How to complete this task:
When you reach the entries below, transcribe each one exactly as it stands.

Records supplied:
▼
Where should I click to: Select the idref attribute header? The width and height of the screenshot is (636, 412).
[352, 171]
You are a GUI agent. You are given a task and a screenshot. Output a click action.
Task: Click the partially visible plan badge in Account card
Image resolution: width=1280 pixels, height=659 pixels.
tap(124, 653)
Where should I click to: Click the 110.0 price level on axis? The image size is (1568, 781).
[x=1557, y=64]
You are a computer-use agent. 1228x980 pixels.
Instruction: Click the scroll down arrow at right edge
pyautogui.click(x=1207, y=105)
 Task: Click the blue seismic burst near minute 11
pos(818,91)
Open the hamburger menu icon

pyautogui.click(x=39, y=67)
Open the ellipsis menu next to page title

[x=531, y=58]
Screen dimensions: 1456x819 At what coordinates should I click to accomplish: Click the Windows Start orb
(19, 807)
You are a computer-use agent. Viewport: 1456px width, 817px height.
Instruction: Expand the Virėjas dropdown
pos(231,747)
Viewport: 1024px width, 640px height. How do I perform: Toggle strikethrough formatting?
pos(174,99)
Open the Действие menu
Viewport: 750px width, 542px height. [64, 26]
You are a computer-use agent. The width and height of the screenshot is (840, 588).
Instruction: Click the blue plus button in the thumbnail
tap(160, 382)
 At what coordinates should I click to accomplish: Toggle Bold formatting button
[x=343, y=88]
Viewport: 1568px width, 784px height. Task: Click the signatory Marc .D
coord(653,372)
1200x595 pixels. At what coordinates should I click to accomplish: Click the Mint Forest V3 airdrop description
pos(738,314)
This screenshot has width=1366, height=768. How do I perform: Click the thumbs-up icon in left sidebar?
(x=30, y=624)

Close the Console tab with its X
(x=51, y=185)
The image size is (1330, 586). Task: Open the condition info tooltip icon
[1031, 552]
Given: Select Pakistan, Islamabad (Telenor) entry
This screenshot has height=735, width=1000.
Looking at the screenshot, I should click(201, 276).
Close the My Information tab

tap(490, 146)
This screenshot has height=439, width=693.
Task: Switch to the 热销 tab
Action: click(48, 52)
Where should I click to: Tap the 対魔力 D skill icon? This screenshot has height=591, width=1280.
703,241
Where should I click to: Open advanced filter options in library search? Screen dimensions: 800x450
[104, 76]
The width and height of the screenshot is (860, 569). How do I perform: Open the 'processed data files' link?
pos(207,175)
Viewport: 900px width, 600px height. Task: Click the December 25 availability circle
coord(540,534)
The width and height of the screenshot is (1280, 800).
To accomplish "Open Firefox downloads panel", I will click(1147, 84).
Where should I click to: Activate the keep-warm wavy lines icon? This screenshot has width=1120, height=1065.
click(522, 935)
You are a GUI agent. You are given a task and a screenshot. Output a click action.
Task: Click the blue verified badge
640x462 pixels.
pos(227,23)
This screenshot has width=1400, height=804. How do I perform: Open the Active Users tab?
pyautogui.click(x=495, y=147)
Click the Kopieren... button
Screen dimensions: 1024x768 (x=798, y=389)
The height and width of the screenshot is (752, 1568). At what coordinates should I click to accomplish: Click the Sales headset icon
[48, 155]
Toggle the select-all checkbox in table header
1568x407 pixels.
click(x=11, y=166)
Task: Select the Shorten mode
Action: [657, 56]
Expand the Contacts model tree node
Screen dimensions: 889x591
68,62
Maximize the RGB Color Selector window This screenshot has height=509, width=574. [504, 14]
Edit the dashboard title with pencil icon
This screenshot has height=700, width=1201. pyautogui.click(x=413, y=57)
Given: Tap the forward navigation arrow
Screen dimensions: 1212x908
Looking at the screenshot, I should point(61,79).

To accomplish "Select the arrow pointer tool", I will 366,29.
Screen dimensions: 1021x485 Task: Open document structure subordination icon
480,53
▲
The completed task:
Where should I click to: Select the idref attribute header? The width and height of the screenshot is (636, 412).
[352, 171]
You are a GUI agent. You are given a task and a screenshot. Output a click action.
Task: Click the partially visible plan badge in Account card
Image resolution: width=1280 pixels, height=659 pixels.
tap(124, 653)
Where should I click to: Click the 110.0 price level on axis? The image size is (1568, 781).
[x=1557, y=64]
You are a computer-use agent. 1228x980 pixels.
Instruction: Click the scroll down arrow at right edge
pyautogui.click(x=1207, y=105)
 Task: Click the blue seismic burst near minute 11
pos(818,91)
Open the hamburger menu icon

pyautogui.click(x=39, y=67)
Open the ellipsis menu next to page title

[x=531, y=58]
Screen dimensions: 1456x819 At what coordinates should I click to accomplish: Click the Windows Start orb
(19, 807)
You are a computer-use agent. Viewport: 1456px width, 817px height.
Instruction: Expand the Virėjas dropdown
pos(231,747)
Viewport: 1024px width, 640px height. How do I perform: Toggle strikethrough formatting?
pos(174,99)
Open the Действие menu
Viewport: 750px width, 542px height. [64, 26]
You are a computer-use agent. The width and height of the screenshot is (840, 588).
Instruction: Click the blue plus button in the thumbnail
tap(160, 382)
 At what coordinates should I click to accomplish: Toggle Bold formatting button
[x=343, y=88]
Viewport: 1568px width, 784px height. Task: Click the signatory Marc .D
coord(653,372)
1200x595 pixels. At what coordinates should I click to accomplish: Click the Mint Forest V3 airdrop description
pos(738,314)
This screenshot has width=1366, height=768. How do I perform: Click the thumbs-up icon in left sidebar?
(x=30, y=624)

Close the Console tab with its X
(x=51, y=185)
The image size is (1330, 586). Task: Open the condition info tooltip icon
[1031, 552]
Given: Select Pakistan, Islamabad (Telenor) entry
This screenshot has height=735, width=1000.
Looking at the screenshot, I should click(201, 276).
Close the My Information tab

tap(490, 146)
This screenshot has height=439, width=693.
Task: Switch to the 热销 tab
Action: click(48, 52)
Where should I click to: Tap the 対魔力 D skill icon? This screenshot has height=591, width=1280.
703,241
Where should I click to: Open advanced filter options in library search? Screen dimensions: 800x450
[104, 76]
The width and height of the screenshot is (860, 569). How do I perform: Open the 'processed data files' link?
pos(207,175)
Viewport: 900px width, 600px height. Task: Click the December 25 availability circle
coord(540,534)
The width and height of the screenshot is (1280, 800).
To accomplish "Open Firefox downloads panel", I will click(1147, 84).
Where should I click to: Activate the keep-warm wavy lines icon? This screenshot has width=1120, height=1065.
click(522, 935)
You are a GUI agent. You are given a task and a screenshot. Output a click action.
Task: Click the blue verified badge
640x462 pixels.
pos(227,23)
This screenshot has width=1400, height=804. How do I perform: Open the Active Users tab?
pyautogui.click(x=495, y=147)
Click the Kopieren... button
Screen dimensions: 1024x768 (x=798, y=389)
The height and width of the screenshot is (752, 1568). At what coordinates should I click to accomplish: Click the Sales headset icon
[48, 155]
Toggle the select-all checkbox in table header
1568x407 pixels.
click(x=11, y=166)
Task: Select the Shorten mode
Action: [657, 56]
Expand the Contacts model tree node
Screen dimensions: 889x591
68,62
Maximize the RGB Color Selector window This screenshot has height=509, width=574. [504, 14]
Edit the dashboard title with pencil icon
This screenshot has height=700, width=1201. pyautogui.click(x=413, y=57)
Given: Tap the forward navigation arrow
Screen dimensions: 1212x908
Looking at the screenshot, I should point(61,79).

To accomplish "Select the arrow pointer tool", I will 366,29.
Screen dimensions: 1021x485 Task: Open document structure subordination icon
480,53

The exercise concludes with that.